The world is changing and we are forgetting.
“I think you realize something is no longer going be what it was. It creates a burning desire to possess the present moment, as a deeper immersion into what it is now, or in an effort to memorialize it. In the case of this film, it was the former.” -Shevaun Mizrahi on her film Distant Constellation.
This pretty much sums up what I do. I began traveling in the early phases of the globalization era, and it was clear that universes all over the planet were in transition. The old ways — cultures and traditions built up via gradual change and abrupt upheavals over centuries — were becoming faint memories, exchanged for the international culture. Cities were being demolished to be rebuilt to look like every other city. Our tools for communication and work were becoming standardized. The world was becoming same-paged, very, very quickly. And people rarely give a shit for what they have until it’s almost gone.

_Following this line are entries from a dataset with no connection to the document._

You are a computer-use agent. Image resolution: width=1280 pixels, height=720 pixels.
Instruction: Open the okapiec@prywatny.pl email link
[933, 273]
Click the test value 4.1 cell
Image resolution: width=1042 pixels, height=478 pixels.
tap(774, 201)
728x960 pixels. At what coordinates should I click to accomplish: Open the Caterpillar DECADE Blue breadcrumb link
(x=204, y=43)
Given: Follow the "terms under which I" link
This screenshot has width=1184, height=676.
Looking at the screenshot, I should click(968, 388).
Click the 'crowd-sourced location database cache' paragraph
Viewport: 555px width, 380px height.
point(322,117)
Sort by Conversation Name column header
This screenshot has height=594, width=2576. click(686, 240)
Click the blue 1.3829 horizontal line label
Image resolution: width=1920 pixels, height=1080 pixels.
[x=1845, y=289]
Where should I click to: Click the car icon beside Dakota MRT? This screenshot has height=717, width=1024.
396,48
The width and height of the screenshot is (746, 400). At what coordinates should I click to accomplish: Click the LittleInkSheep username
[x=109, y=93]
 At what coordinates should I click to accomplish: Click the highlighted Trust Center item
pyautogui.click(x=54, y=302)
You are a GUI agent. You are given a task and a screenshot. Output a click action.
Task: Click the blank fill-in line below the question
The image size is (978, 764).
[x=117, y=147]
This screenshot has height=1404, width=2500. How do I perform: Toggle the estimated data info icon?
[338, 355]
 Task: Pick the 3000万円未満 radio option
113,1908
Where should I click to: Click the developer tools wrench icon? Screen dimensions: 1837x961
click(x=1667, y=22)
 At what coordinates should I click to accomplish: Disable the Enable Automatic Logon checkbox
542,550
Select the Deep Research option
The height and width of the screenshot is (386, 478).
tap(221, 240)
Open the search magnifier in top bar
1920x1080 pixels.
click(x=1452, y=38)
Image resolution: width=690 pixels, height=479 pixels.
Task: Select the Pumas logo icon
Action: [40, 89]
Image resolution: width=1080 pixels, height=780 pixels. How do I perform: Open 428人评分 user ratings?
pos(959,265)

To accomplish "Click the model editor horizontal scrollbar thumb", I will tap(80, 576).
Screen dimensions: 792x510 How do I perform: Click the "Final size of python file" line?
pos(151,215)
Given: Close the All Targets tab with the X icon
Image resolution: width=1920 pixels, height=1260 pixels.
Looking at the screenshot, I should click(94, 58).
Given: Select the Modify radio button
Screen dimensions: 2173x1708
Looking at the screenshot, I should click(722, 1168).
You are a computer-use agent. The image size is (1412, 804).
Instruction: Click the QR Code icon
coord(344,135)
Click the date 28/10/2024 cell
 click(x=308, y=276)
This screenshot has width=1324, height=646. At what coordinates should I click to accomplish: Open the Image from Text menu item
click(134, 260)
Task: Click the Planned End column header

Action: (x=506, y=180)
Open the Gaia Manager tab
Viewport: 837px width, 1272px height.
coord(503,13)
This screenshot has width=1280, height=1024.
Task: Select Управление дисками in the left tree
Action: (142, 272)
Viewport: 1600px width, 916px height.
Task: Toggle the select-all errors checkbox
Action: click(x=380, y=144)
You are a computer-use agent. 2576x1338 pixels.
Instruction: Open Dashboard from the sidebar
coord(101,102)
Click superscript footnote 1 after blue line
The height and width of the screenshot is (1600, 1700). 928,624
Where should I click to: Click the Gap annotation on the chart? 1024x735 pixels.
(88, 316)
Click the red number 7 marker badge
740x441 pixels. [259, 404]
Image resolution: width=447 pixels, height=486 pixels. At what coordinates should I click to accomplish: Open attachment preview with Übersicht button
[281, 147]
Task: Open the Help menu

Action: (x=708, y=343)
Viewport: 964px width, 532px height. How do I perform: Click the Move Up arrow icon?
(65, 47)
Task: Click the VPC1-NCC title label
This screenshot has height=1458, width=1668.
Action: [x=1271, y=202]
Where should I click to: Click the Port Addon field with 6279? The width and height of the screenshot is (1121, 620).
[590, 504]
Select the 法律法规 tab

So I documented change and transition, eventually falling upon the new city topic which I’ve been running with for the past six years or so. The new city epitomizes this change. Millions (yes, millions) of villages and rural towns are rapidly being wiped from existence and replaced with uber-modern cities that look just like every other city in the world that will be populated by the same people in every other city in the world.
I like to hang out in the liminal zones between these two universes. The places where modern high-rises pop up out of traditional villages. The places where skyscrapers rise up from farming towns. The raw conspicuousness and contrast here is startling. The miasma is spreading and everyone knows that they will soon be consumed. But life goes on, business as usual.
I don’t oppose the miasma. Rather, I’m fascinated by it. It’s something that has never happened before on this scale. Cultures go through phases of mixing together, absorbing elements from each other, and riding a stretch down the same line, only to split off again and go their own way. The world comes together just to break apart.
But this leaves me with the burning desire to possess, to document, the present moment.